Mining cuts may affect Mackay market

Investors with properties in Mackay, or considering purchasing in the area, need to be diligent in the face of mining job cuts, according to a leading property research house.

While the news in June of 450 job losses this year will certainly have an impact on the market, the Mackay region “continues to deliver strong yields”, said RP Data analyst Cameron Kusher.

Mr Kusher said the Mackay region is likely to be less attractive from an investment perspective with the slowing of the mining and resources sector.

“Although the resources sector is slowing, the region continues to extract minerals, so a housing demand will remain.
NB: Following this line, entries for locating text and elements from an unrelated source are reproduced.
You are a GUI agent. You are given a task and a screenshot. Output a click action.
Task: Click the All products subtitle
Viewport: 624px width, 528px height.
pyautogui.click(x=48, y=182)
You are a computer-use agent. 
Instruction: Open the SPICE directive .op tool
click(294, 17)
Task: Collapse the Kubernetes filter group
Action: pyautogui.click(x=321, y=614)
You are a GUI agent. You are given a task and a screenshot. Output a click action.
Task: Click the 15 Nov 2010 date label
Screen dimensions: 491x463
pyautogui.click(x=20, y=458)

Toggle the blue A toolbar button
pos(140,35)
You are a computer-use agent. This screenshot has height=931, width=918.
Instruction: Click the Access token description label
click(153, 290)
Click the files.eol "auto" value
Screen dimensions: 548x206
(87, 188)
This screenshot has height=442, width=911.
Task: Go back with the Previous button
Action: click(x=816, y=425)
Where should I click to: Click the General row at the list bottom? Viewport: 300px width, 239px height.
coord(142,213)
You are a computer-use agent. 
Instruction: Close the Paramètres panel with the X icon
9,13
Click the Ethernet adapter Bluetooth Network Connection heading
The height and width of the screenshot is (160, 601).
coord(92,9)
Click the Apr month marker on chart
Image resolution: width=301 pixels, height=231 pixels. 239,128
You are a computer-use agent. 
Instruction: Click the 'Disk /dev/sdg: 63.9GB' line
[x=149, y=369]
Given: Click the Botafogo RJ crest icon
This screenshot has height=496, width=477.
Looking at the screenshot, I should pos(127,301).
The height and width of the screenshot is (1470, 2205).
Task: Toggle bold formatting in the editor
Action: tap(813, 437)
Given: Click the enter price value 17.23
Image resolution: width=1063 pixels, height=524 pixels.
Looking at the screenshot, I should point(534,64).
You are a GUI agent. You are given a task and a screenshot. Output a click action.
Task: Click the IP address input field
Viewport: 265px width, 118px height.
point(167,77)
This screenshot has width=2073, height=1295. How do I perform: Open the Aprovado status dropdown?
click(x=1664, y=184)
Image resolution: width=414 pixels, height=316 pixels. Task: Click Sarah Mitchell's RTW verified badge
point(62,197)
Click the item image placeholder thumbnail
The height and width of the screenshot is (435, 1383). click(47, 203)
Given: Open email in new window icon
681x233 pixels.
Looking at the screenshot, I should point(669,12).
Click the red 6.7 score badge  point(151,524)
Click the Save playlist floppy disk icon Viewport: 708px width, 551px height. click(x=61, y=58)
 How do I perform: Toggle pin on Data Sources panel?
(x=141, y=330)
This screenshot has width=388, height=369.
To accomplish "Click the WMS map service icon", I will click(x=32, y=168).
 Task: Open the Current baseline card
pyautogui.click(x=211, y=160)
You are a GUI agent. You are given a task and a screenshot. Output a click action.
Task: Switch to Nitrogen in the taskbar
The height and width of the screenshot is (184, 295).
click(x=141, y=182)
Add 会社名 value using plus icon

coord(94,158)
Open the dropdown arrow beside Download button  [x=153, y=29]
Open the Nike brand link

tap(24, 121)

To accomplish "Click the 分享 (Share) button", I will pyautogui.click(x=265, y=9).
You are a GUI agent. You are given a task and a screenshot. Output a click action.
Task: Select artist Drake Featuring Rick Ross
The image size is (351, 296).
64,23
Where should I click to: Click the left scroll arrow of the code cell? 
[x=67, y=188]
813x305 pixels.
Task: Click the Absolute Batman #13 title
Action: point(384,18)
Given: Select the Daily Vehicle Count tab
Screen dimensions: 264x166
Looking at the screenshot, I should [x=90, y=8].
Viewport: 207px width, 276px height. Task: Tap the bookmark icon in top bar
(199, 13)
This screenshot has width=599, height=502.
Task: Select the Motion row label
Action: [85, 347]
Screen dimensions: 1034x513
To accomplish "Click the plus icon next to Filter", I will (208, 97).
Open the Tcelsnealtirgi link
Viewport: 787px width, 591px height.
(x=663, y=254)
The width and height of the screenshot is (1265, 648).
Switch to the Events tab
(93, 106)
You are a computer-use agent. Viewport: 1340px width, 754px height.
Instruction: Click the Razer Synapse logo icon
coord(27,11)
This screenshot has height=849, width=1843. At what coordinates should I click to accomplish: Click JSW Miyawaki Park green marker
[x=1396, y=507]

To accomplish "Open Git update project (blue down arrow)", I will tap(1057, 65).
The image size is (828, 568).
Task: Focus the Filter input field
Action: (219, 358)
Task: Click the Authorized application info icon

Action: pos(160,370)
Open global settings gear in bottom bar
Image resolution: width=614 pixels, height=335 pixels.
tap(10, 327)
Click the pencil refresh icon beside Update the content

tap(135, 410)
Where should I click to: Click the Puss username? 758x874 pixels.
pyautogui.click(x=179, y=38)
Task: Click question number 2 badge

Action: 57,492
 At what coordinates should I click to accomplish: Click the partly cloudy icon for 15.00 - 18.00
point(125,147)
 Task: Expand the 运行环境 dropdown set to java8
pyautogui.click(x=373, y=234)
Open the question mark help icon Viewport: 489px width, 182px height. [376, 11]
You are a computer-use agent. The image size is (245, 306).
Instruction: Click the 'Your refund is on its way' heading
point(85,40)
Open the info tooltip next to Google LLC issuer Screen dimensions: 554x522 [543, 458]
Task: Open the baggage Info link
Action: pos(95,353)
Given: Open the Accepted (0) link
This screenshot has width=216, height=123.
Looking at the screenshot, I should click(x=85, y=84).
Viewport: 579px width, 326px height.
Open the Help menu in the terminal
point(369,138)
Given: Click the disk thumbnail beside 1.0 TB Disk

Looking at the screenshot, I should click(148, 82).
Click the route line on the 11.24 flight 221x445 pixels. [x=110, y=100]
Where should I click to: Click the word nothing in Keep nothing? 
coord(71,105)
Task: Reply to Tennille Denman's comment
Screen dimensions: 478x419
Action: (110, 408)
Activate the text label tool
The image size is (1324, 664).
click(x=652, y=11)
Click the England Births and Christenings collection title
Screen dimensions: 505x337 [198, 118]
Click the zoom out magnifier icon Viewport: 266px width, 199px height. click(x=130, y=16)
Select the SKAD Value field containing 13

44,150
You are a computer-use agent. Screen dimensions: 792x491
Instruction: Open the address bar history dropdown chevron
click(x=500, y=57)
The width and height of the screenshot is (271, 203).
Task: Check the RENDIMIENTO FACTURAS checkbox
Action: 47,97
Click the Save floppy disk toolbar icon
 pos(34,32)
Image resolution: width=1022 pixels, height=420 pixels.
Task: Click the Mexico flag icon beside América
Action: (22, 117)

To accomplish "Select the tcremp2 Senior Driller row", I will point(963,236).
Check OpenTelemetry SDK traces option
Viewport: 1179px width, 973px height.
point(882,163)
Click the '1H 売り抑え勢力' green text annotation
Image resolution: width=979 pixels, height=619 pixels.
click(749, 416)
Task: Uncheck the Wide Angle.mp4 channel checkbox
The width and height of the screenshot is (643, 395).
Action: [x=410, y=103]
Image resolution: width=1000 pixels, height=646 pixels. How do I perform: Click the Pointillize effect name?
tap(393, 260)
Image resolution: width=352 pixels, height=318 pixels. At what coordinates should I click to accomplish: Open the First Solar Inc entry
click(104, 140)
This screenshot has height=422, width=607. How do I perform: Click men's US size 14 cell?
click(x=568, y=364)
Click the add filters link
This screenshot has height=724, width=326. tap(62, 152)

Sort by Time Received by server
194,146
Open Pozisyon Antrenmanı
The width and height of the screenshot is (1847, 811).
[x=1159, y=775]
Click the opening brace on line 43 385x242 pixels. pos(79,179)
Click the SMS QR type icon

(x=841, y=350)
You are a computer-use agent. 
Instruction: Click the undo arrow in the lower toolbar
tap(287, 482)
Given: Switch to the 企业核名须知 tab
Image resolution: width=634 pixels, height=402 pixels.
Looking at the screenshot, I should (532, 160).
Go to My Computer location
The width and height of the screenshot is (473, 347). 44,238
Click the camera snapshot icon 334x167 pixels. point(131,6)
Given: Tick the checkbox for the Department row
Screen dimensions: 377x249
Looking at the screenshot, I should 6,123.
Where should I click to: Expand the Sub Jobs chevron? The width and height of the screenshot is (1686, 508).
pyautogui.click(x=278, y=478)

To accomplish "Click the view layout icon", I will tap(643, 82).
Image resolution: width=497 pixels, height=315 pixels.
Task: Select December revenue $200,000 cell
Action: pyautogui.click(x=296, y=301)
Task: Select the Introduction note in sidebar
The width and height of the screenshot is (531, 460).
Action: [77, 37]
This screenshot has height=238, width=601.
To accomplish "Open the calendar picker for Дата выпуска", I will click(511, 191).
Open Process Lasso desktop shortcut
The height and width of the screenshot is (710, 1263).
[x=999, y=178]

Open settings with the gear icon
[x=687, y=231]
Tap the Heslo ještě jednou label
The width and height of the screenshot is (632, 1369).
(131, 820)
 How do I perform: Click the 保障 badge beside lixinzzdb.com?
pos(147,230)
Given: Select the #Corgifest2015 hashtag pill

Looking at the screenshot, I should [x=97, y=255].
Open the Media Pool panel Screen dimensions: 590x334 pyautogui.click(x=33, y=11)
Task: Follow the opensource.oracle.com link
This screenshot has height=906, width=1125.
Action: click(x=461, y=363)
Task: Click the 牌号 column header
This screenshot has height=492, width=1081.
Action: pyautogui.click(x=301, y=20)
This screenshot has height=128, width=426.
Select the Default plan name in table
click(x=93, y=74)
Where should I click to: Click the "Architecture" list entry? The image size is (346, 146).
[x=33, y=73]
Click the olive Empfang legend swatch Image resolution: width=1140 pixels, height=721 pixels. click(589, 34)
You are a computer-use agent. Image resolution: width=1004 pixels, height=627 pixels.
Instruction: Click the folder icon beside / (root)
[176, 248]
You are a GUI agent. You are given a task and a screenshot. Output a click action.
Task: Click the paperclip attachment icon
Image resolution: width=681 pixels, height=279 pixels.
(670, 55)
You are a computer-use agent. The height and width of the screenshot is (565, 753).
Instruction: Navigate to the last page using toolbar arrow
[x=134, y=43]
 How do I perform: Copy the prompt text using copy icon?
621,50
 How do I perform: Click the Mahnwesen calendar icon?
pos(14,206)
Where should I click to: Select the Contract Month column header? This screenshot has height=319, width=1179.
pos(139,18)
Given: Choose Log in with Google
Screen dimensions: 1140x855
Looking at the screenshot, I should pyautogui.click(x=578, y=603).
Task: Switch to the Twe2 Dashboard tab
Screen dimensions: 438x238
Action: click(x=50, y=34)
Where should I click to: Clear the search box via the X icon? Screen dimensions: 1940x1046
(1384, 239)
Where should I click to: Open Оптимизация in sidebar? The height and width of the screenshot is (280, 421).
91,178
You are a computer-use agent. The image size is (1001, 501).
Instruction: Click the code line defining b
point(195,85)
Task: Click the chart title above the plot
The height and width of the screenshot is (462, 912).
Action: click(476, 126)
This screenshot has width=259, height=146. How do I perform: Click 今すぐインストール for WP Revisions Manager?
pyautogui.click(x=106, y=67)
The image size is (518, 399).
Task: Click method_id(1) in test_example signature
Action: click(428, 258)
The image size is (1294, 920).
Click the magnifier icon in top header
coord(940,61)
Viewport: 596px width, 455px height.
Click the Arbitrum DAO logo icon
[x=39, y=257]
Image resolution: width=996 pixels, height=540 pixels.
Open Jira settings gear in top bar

However, it won’t be as strong as it has been in the past,” he said.

“As with any cut across a key industry of a region, demand for property across the area will potentially be affected. However, there are other key industries across the region.”

Kim Clarke, managing director of Xcel Properties and developer of Mackay’s Plantation Palms, said the local economy was diverse enough to support the property market following employment cuts in mining.  

According to last year’s figures, he said, about 8,500 Mackay locals were employed in the mining sector. However, retail trade had nearly 8,000 employees, followed by 7,000 in construction and 6,000 in tourism and food services.

“So when you go through it and take mining as the number one employer, retail is about the same. Eleven per cent of the population is in mining, and 10.8 per cent is in retail,” he said.

“Mackay regional council is forecasting that they believe 66,000 new people will come to the town by 2030, and that means 1,800 homes are needed every year.

“The first home buyer market within Mackay continues to remain strong as a result of the $15,000 Great Start Grant and low rates, and it’s important for us to keep that momentum going. Keeping up with market fluctuations is the key to being a successful developer, and that’s exactly what we’re achieving right now.”